- _RAW DATA_
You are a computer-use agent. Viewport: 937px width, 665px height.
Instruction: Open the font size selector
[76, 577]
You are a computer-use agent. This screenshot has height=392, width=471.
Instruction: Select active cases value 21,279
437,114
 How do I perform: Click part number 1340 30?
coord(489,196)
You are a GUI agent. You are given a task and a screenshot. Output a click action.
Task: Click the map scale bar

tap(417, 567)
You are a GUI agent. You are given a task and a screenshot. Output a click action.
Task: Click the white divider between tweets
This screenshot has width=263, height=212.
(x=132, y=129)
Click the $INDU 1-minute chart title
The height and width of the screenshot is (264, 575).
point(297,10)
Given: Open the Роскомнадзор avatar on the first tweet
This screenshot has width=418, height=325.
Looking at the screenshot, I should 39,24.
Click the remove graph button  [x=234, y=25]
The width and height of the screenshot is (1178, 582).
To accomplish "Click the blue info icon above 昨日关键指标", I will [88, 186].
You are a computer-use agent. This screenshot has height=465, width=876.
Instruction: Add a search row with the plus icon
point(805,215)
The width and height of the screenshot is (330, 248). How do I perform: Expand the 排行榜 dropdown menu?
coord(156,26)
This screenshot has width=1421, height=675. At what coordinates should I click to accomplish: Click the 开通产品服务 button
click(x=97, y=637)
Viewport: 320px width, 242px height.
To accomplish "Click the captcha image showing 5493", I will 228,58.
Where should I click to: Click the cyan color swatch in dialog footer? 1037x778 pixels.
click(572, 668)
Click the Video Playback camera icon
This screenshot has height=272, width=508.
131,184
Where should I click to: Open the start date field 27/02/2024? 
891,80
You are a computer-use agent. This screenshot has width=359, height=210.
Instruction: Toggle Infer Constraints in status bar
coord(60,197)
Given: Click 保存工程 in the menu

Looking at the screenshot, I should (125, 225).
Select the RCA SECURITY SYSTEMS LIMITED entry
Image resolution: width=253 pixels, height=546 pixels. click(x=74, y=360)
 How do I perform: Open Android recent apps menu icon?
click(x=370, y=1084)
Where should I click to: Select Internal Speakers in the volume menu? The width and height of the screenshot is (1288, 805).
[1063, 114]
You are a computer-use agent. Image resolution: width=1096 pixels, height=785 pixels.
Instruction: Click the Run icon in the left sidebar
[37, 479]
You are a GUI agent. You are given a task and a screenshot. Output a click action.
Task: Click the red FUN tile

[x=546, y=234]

- _WRITTEN PROBLEM_
Copy the lines above word for word.

- _SOLUTION TO THIS PROBLEM_
You are a computer-use agent. Viewport: 937px width, 665px height.
Instruction: Open the font size selector
[76, 577]
You are a computer-use agent. This screenshot has height=392, width=471.
Instruction: Select active cases value 21,279
437,114
 How do I perform: Click part number 1340 30?
coord(489,196)
You are a GUI agent. You are given a task and a screenshot. Output a click action.
Task: Click the map scale bar

tap(417, 567)
You are a GUI agent. You are given a task and a screenshot. Output a click action.
Task: Click the white divider between tweets
This screenshot has width=263, height=212.
(x=132, y=129)
Click the $INDU 1-minute chart title
The height and width of the screenshot is (264, 575).
point(297,10)
Given: Open the Роскомнадзор avatar on the first tweet
This screenshot has width=418, height=325.
Looking at the screenshot, I should 39,24.
Click the remove graph button  [x=234, y=25]
The width and height of the screenshot is (1178, 582).
To accomplish "Click the blue info icon above 昨日关键指标", I will [88, 186].
You are a computer-use agent. This screenshot has height=465, width=876.
Instruction: Add a search row with the plus icon
point(805,215)
The width and height of the screenshot is (330, 248). How do I perform: Expand the 排行榜 dropdown menu?
coord(156,26)
This screenshot has width=1421, height=675. At what coordinates should I click to accomplish: Click the 开通产品服务 button
click(x=97, y=637)
Viewport: 320px width, 242px height.
To accomplish "Click the captcha image showing 5493", I will 228,58.
Where should I click to: Click the cyan color swatch in dialog footer? 1037x778 pixels.
click(572, 668)
Click the Video Playback camera icon
This screenshot has height=272, width=508.
131,184
Where should I click to: Open the start date field 27/02/2024? 
891,80
You are a computer-use agent. This screenshot has width=359, height=210.
Instruction: Toggle Infer Constraints in status bar
coord(60,197)
Given: Click 保存工程 in the menu

Looking at the screenshot, I should (125, 225).
Select the RCA SECURITY SYSTEMS LIMITED entry
Image resolution: width=253 pixels, height=546 pixels. click(x=74, y=360)
 How do I perform: Open Android recent apps menu icon?
click(x=370, y=1084)
Where should I click to: Select Internal Speakers in the volume menu? The width and height of the screenshot is (1288, 805).
[1063, 114]
You are a computer-use agent. Image resolution: width=1096 pixels, height=785 pixels.
Instruction: Click the Run icon in the left sidebar
[37, 479]
You are a GUI agent. You are given a task and a screenshot. Output a click action.
Task: Click the red FUN tile

[x=546, y=234]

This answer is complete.